In Malmö, Sweden, energy company E.ON operates a district heating system in the area around Södra Grängesbergsgatan. The pipe system had previously undergone rehabilitation, and the trenchless method of controlled drilling had been chosen to minimize the impact on the traffic-intense intersection. However, the new pipe, a PE foam-insulated twin pipe holding two DN 100 district heating pipes, had sustained damage in the section joints of the polymer jacket. Thus, groundwater had been degrading the pipes, causing leakage. E.ON was forced to stop using the pipe for five years. Installing a CarboSeal liner would allow the company to recommission it.
The steered drilling process had positioned the twin pipe in an arc shape with a ca 5-m vertical deviation between the lowest and highest points, with the lowest point located about halfway into the section. As steam condensates during the steam-curing cycle, water naturally accumulates at the lowest point. This water must be removed continuously during the curing process so that the curing is not affected.

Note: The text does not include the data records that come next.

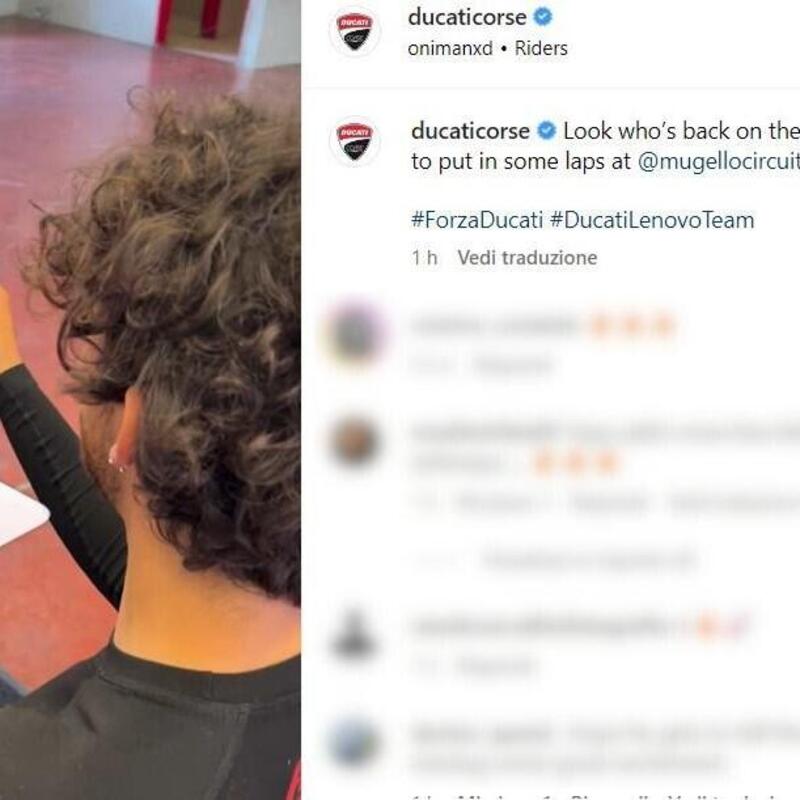This screenshot has width=800, height=800.
Task: Open fourth commenter's blue profile picture
Action: click(x=355, y=743)
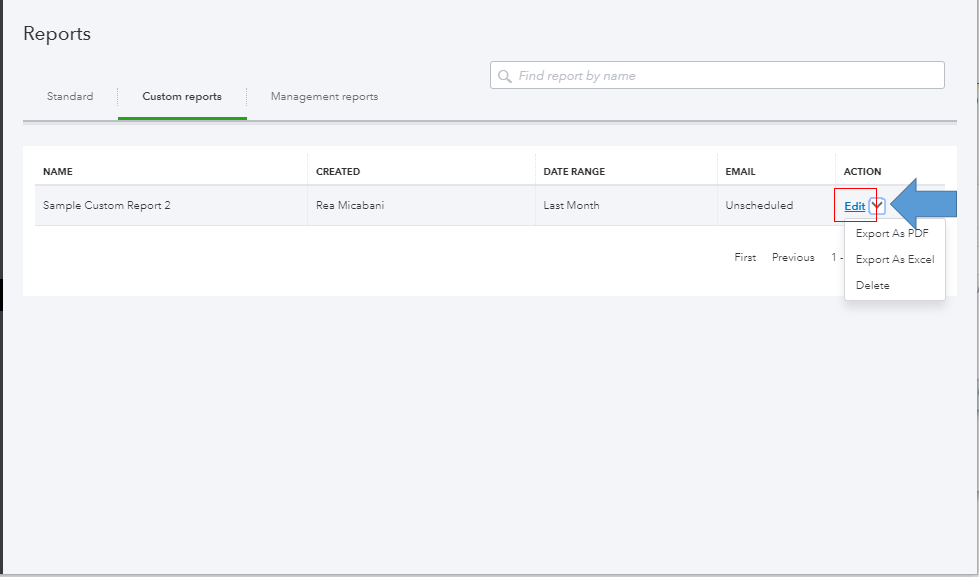The image size is (979, 577).
Task: Select Delete from the action menu
Action: pos(872,286)
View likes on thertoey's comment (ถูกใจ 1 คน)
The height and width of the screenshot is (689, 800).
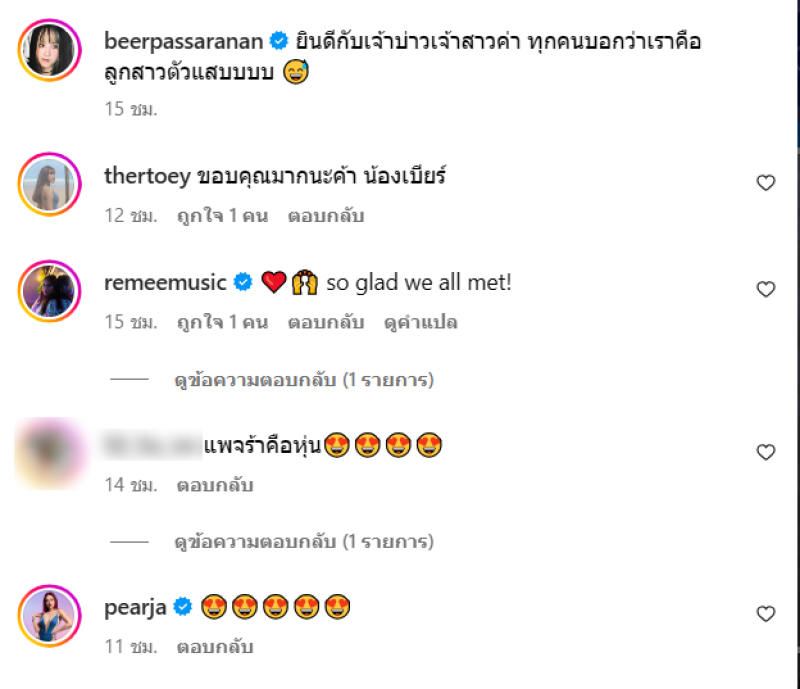pyautogui.click(x=222, y=216)
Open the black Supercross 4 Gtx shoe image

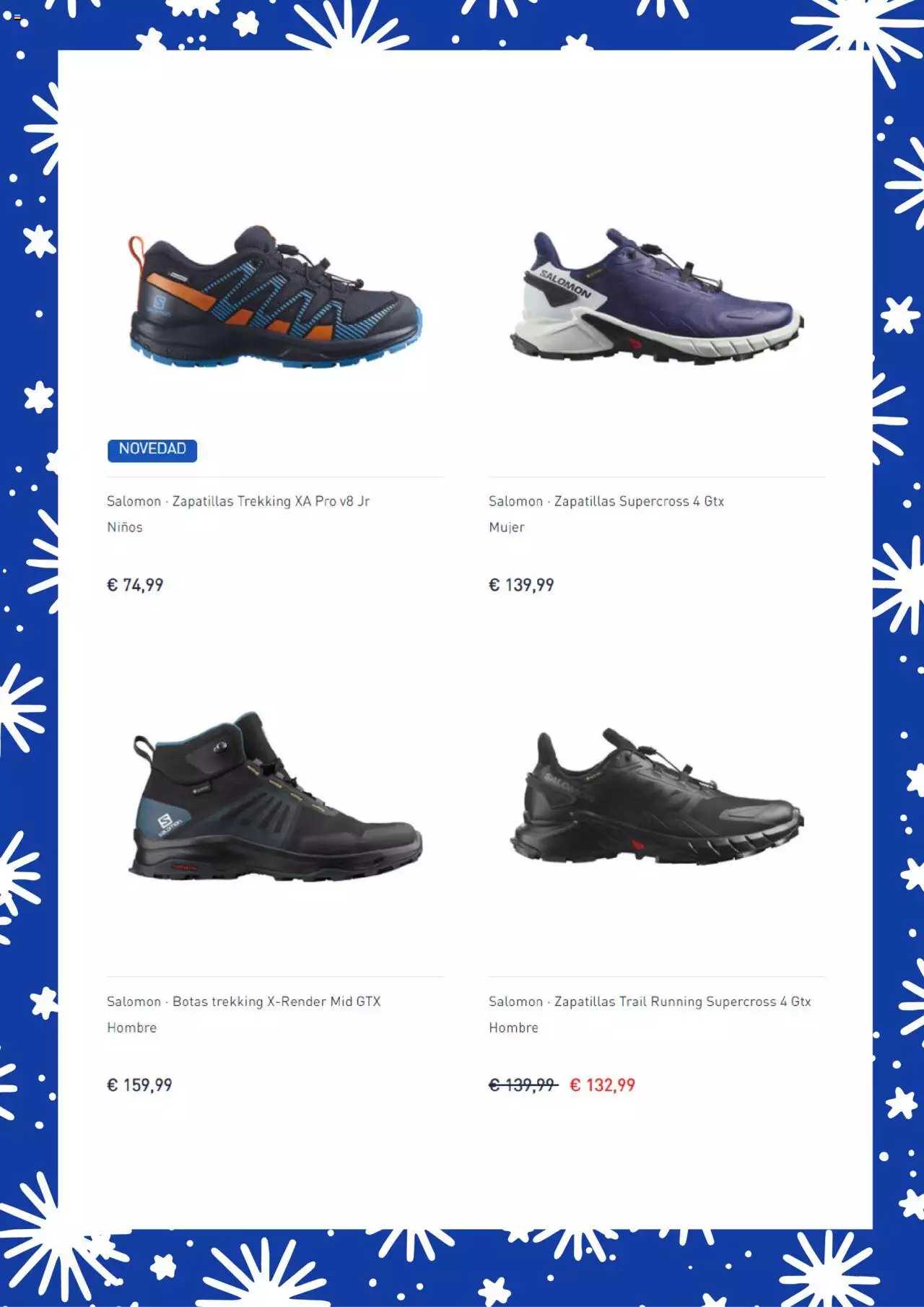pyautogui.click(x=657, y=797)

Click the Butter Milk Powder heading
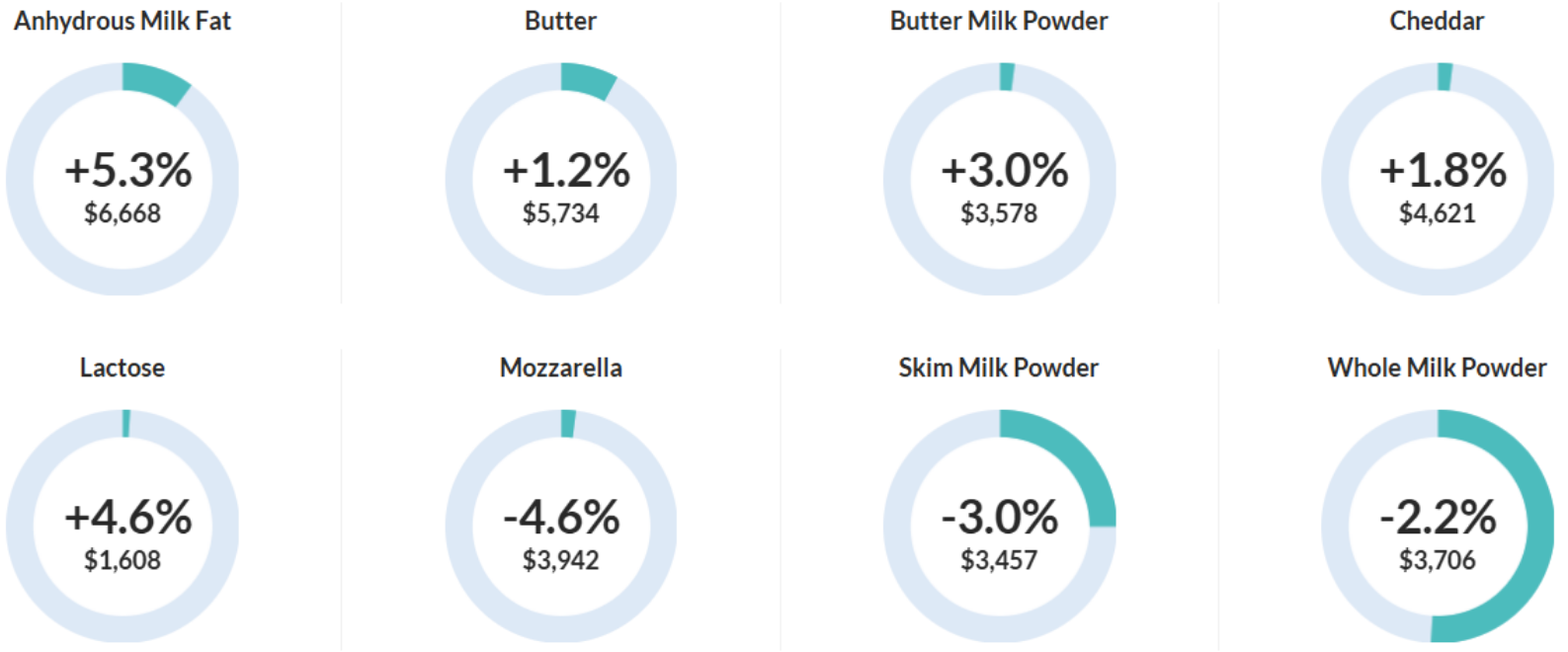click(999, 21)
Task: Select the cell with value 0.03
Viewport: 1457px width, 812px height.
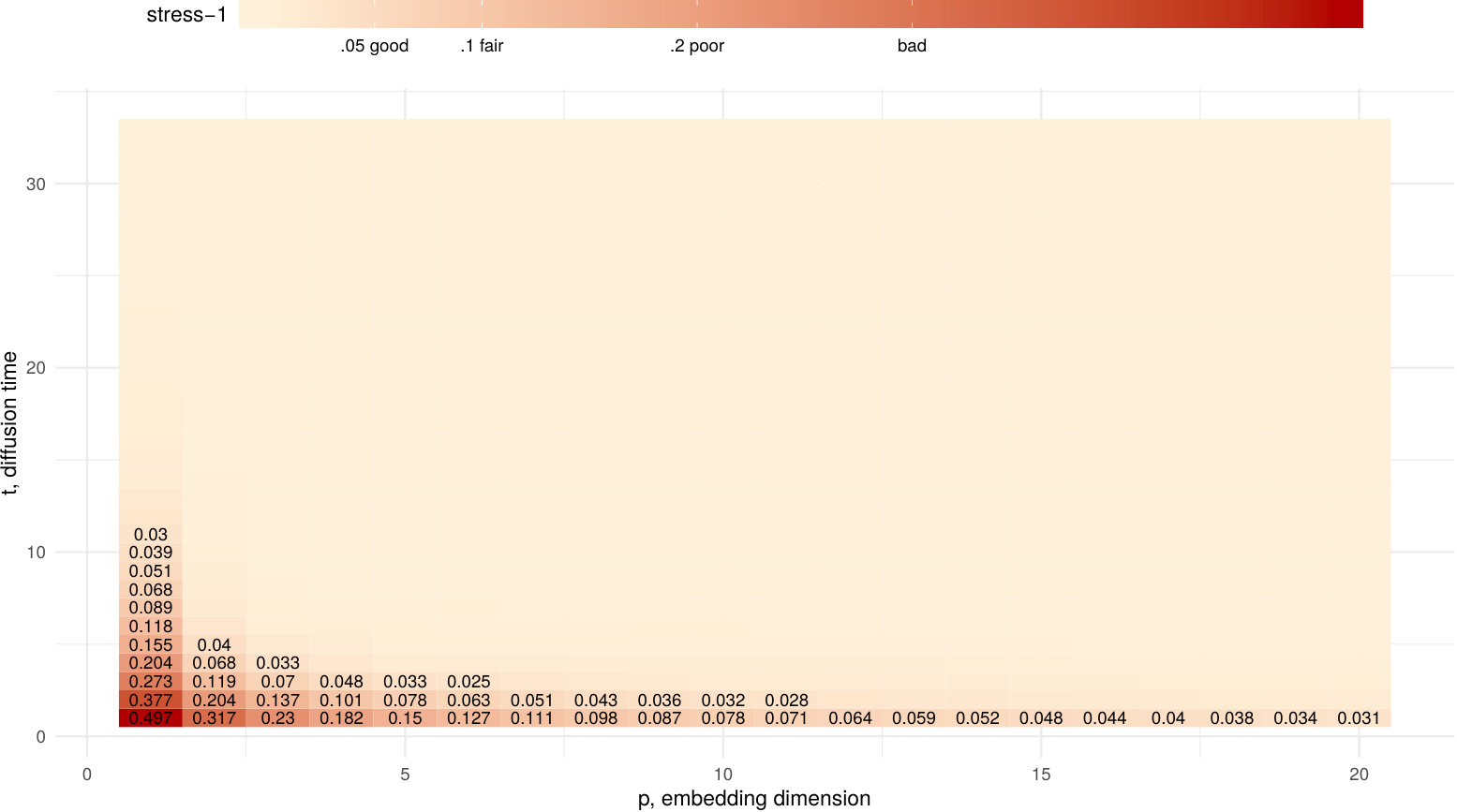Action: (151, 534)
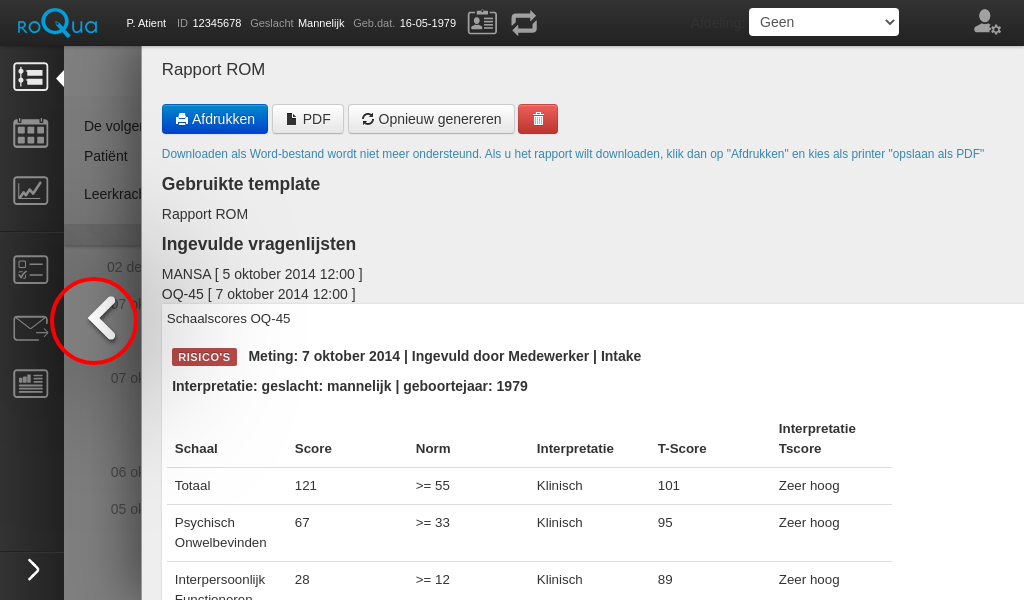Open the report document sidebar icon
The height and width of the screenshot is (600, 1024).
point(31,383)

During the manufacture of the liner, a thin draw wire was placed inside the liner, which allowed the condensate hose to be pulled into the low point, 25 m into the liner from the exit, without causing damage.
The AMEX type 10 end seals, which are normally used together with CarboSeal, have a minimum diameter of DN 150. Thus, they were too large for the DN 100 pipes. In collaboration with the end seal manufacturer, AMEX Sanivar, a new, narrower end seal was developed. To test and verify this product, a small test rig was made to cure the DN 100 liner and subsequently test the new type of end seal.
Following successful testing and verification of the DN 100 liner and end seal, the actual installation was planned. During four days in November 2021, the feed and return in the twin pipe were cured at the same time without disturbing the intersection traffic above. The pipes were pressure-tested, and the pipe section was recommissioned by the network owner.